## Problem requirements
I'd like the data below restated word for word, with the pictures left out.
#### The data ####
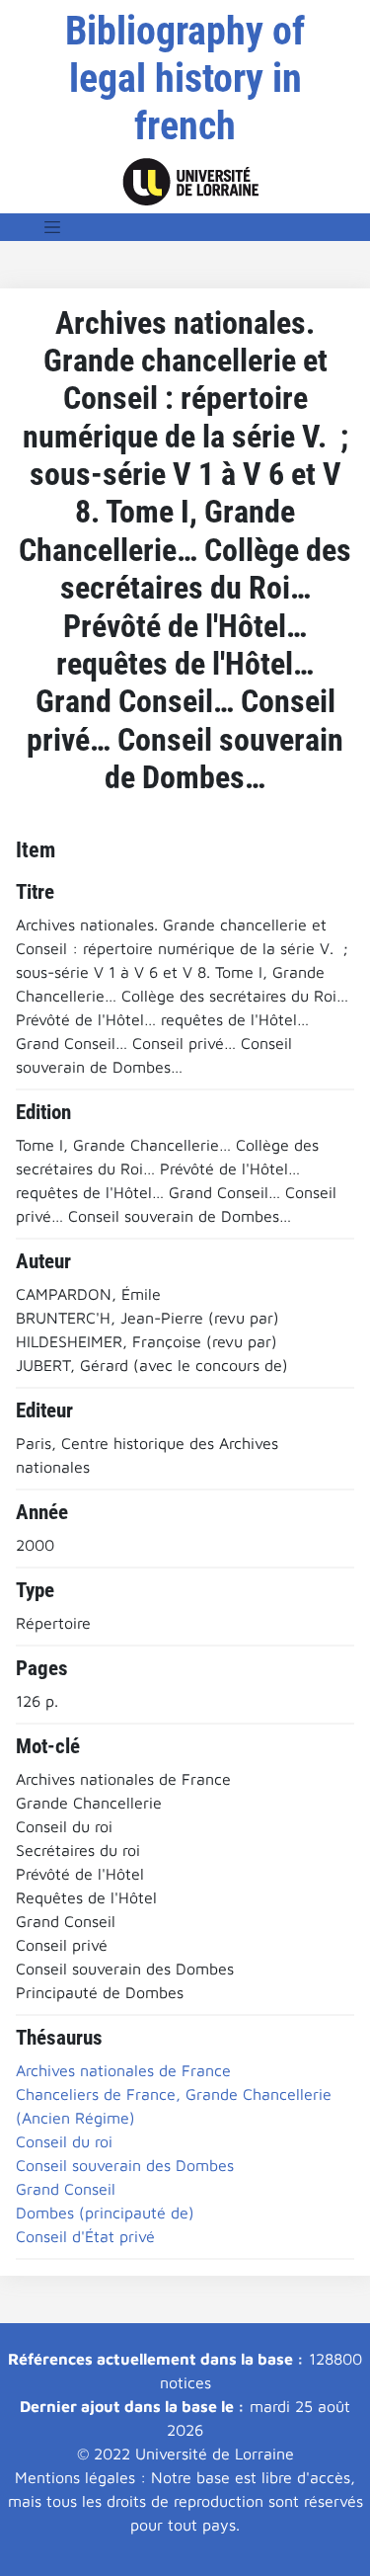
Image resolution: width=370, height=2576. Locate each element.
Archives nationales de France (123, 2070)
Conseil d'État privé (85, 2236)
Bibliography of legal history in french (185, 78)
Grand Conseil (65, 2189)
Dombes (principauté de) (105, 2212)
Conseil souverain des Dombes (125, 2165)
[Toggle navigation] (52, 227)
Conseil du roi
####
## Answer box
Image resolution: width=370, height=2576. Locate each element.
Archives nationales de France (123, 2070)
Conseil d'État privé (85, 2236)
Bibliography of legal history in french (185, 78)
Grand Conseil (65, 2189)
Dombes (principauté de) (105, 2212)
Conseil souverain des Dombes (125, 2165)
[Toggle navigation] (52, 227)
Conseil du roi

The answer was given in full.